The Future Of Digital Marketing Will Be Cohort-Driven, Not ROAS-Driven

The Future Of Digital Marketing Will Be Cohort-Driven, Not ROAS-Driven

There are two schools of thought on digital marketing. One of them doesn’t work that well anymore.

The first school of thought is ROAS-driven. ROAS = Return on Ad Spend, or the revenue you earn from a transaction minus the cost of media used to drive that transaction. 

In this school of thought, your objective is to achieve the highest ROAS possible. You want to achieve the highest return on your advertising dollar.

There are different denominations of the ROAS-first philosophy. Some use last-click analytics as their source of truth - aka the last advertising channel the customer interacted with before the sale receives all the credit. 

Others use in-platform analytics to track the ROAS of individual advertising channels over a longer period of time. For example, the default attribution window on Facebook Ads Manager is 28 days after a user clicks an ad. So any transactions that happen within that 28 day window will contribute to a campaign’s ROAS, even if the customer clicked through other channels before making the sale.

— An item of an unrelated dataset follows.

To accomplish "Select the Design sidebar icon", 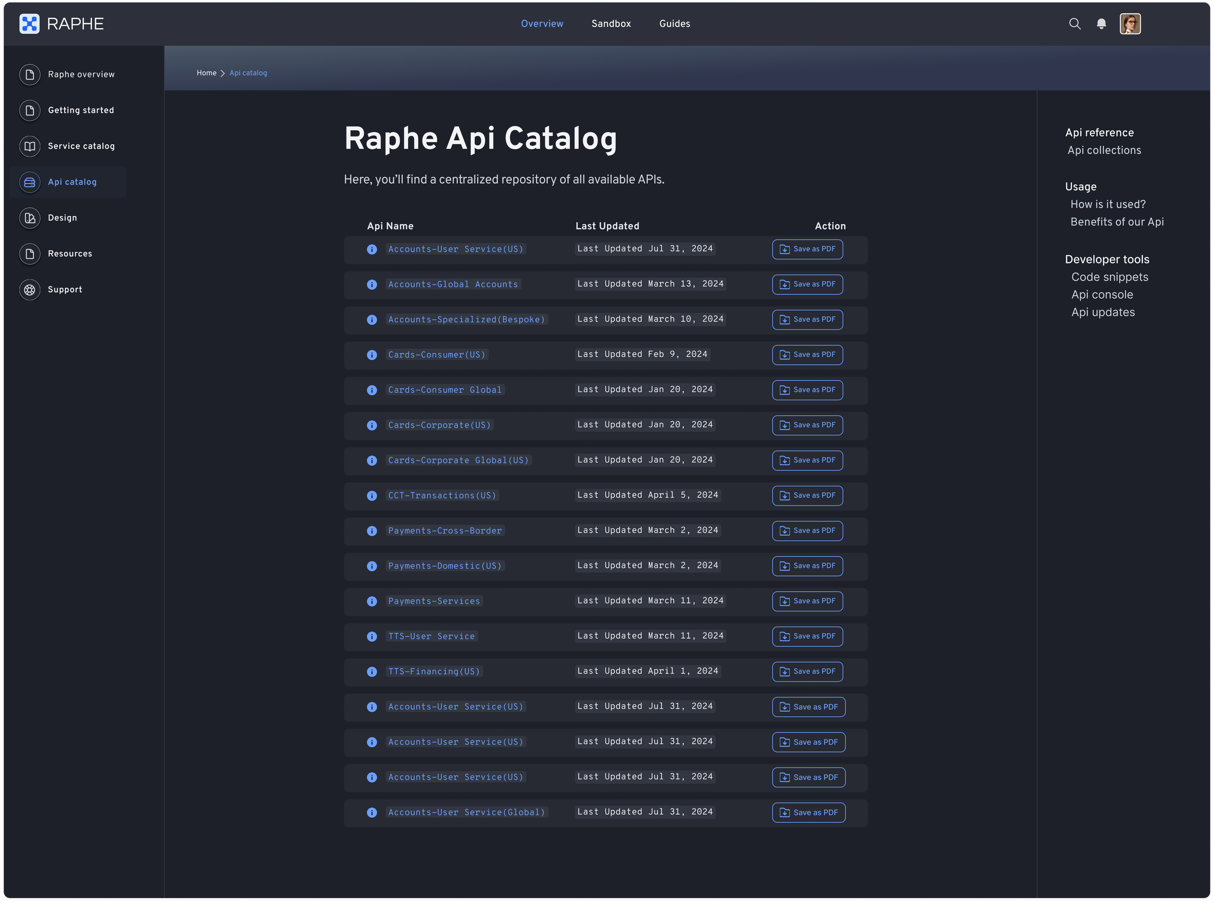I will click(30, 218).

Like many schools of thought, the objective of the ROAS disciples is admirable, but it can result in perverse incentives and negative downstream effects for a business. 

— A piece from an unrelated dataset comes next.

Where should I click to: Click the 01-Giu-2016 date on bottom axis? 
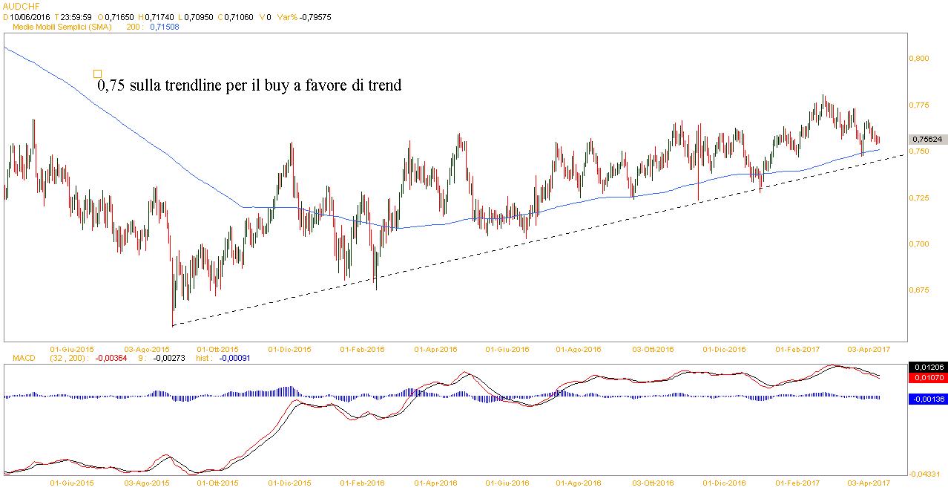pyautogui.click(x=508, y=483)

There are two major pitfalls in seeking ROAS above all else:

  • It will (almost) always be cheaper to win an additional sale from an existing customer than to win the first sale from a prospect.
  • Campaigns featuring markdowns and promotions will always have a higher conversion rate than full price campaigns, resulting in higher ROAS all else equal. The deeper the promo, the higher the conversion rate.

Blindly pursue ROAS without a strategy to mitigate these two issues and you’ll wind up with a stagnant, promo-hungry customer file. Full price product launches will not meet your expectations and margins will erode.

All the talk you hear about “an increasingly promotional environment” in the press and within your own organization is the result of a decade of ROAS-driven digital marketing. And when your competitors inexplicably seem to avoid aggressive promotions, it is because they are managing the two potential pitfalls listed above.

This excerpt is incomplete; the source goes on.